Face à eux, Anne Brochet, excellente dans le rôle tourmenté de Madeleine, la fille aînée de Sainte-Colombe. Depuis, je n’ai pas l’impression qu’elle ait à nouveau trouvé un rôle à sa mesure. J’espère qu’il n’en est pas de même au théâtre. Elle a été récompensée du césar du meilleur second rôle féminin – je me demande bien quel pouvait être le premier ! Séduite, abandonnée, absolument seule enfin, Madeleine n’est que douleur – plus encore quand elle se rend compte de qui est vraiment l’homme qu’elle a passionnément aimé. Sa soeur Toinette s’en est beaucoup mieux sortie.
Je n’ai garde d’oublier monsieur de Sainte-Colombe, personnage central plus que Marin Marais à mes yeux.

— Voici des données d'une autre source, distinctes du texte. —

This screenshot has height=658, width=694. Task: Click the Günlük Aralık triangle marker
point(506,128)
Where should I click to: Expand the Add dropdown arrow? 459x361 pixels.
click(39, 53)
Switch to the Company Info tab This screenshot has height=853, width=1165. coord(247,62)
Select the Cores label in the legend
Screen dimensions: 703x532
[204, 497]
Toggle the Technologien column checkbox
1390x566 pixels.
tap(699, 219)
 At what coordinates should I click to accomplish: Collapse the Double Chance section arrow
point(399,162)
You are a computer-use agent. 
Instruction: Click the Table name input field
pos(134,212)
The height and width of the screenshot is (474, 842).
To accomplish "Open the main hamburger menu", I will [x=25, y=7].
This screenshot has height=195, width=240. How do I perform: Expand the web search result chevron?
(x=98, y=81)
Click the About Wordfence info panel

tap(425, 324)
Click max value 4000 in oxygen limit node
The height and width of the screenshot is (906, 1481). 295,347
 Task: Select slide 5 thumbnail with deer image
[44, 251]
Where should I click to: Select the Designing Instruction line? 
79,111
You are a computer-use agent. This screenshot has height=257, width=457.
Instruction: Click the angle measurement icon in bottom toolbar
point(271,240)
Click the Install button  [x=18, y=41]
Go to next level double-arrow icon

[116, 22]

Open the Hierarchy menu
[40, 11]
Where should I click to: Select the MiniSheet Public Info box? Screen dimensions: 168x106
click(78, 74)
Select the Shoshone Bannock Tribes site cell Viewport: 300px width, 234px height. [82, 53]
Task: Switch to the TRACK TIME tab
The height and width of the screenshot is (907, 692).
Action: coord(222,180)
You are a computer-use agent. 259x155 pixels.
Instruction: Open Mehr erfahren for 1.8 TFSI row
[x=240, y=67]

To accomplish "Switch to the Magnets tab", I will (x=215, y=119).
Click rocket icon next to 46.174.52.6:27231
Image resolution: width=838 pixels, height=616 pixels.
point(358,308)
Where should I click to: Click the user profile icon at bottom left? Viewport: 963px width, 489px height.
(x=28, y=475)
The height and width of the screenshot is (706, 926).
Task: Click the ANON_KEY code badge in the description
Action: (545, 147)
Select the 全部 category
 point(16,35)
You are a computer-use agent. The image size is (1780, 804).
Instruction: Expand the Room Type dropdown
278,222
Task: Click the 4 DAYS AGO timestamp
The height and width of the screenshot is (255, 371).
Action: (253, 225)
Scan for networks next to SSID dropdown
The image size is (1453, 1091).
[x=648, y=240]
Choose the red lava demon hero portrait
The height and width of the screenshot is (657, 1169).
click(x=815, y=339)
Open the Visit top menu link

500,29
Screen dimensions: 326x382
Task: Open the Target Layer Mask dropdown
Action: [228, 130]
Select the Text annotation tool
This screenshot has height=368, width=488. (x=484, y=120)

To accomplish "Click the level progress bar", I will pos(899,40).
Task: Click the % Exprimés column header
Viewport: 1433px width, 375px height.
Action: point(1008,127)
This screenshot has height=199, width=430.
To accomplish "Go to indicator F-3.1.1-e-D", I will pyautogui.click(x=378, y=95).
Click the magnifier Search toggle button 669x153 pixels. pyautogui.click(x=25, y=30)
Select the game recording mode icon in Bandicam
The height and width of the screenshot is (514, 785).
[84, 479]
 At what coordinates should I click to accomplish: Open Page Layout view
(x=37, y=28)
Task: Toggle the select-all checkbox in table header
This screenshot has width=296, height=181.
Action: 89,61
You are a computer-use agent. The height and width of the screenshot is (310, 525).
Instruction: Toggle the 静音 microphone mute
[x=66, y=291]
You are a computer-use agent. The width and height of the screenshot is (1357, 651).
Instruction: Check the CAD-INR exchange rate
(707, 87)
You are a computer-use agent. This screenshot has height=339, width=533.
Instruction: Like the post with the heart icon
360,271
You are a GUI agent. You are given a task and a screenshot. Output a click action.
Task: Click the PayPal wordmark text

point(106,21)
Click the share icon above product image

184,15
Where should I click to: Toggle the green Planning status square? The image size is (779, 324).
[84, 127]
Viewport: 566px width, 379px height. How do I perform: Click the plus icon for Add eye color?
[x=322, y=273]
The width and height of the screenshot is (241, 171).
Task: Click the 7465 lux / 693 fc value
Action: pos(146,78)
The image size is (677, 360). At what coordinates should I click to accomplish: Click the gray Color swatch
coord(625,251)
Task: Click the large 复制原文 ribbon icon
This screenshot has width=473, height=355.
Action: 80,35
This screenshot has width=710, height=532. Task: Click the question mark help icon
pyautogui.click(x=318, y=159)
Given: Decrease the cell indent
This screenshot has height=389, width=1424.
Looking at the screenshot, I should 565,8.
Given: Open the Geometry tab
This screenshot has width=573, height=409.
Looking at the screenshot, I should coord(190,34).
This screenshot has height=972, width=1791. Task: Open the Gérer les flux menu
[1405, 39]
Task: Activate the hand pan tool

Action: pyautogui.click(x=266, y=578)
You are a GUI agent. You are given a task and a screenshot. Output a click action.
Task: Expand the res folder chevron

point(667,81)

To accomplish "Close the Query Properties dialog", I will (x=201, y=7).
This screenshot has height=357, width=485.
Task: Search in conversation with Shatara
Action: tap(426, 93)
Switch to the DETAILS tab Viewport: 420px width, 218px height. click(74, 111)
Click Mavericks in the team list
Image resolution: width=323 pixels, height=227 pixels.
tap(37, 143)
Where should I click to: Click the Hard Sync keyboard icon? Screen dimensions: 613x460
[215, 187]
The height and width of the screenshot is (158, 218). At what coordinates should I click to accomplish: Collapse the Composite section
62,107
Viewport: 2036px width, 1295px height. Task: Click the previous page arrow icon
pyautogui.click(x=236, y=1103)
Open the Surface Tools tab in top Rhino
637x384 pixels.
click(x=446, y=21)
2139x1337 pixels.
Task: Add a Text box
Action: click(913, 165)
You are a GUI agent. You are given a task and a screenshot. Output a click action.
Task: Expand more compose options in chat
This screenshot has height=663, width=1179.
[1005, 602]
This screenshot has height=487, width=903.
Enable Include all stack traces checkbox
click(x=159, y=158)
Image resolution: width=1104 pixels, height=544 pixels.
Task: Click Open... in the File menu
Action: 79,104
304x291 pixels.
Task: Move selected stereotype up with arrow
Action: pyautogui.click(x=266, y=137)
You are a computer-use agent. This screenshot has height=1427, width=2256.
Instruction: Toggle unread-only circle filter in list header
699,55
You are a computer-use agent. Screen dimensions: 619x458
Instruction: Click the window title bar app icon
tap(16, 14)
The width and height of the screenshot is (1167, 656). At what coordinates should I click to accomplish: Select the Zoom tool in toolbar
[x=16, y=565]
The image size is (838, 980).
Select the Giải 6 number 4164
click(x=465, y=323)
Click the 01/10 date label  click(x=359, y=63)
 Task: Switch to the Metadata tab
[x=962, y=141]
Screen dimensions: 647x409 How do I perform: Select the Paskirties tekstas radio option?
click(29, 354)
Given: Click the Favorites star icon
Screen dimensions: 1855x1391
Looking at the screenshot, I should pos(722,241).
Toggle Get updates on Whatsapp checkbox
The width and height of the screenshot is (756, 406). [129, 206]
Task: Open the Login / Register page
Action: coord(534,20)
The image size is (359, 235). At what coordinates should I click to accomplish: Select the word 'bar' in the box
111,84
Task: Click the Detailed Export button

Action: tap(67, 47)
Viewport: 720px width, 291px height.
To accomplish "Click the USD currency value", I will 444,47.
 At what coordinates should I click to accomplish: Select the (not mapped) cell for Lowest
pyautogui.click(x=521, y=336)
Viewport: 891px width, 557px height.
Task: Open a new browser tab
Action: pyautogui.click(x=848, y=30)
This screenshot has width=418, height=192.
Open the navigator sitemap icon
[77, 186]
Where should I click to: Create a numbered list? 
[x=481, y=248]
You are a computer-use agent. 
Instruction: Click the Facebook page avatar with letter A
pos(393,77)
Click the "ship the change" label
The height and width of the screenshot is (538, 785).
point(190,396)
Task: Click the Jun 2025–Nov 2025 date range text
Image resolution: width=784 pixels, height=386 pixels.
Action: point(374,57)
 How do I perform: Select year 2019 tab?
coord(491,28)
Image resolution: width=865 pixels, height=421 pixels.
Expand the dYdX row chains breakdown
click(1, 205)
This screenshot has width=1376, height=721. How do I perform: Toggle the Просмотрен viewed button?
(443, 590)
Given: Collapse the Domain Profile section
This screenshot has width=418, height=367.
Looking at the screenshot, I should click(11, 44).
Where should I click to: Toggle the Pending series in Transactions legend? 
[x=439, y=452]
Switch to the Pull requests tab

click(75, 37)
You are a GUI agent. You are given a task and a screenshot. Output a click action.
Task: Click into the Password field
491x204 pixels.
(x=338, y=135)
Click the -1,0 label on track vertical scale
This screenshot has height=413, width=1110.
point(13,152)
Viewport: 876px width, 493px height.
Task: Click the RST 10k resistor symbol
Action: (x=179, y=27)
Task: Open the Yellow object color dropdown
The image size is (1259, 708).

Veuf, il ne parvient pas à oublier sa femme, et élève ses filles du mieux qu’il peut. S’il n’est pas démonstratif, son amour pour ses filles ne peut être nié. Sans être historienne de formation, mais pour avoir beaucoup lu les registres d’état civil, les veufs se remariaient rapidement, surtout s’ils avaient des enfants. La « belle-mère » est une réalité, dans le théâtre de Molière ou les contes de Perrault. Monsieur de Sainte-Colombe ne peut se remarier, tant son amour pour sa femme est vivace. Il la « voit ». Hallucination ? Fantôme ? Madame de Sainte-Colombe est au centre des plus belles scènes du film (la barque, en pleine nuit, avec les Leçons de Ténèbres de Couperin).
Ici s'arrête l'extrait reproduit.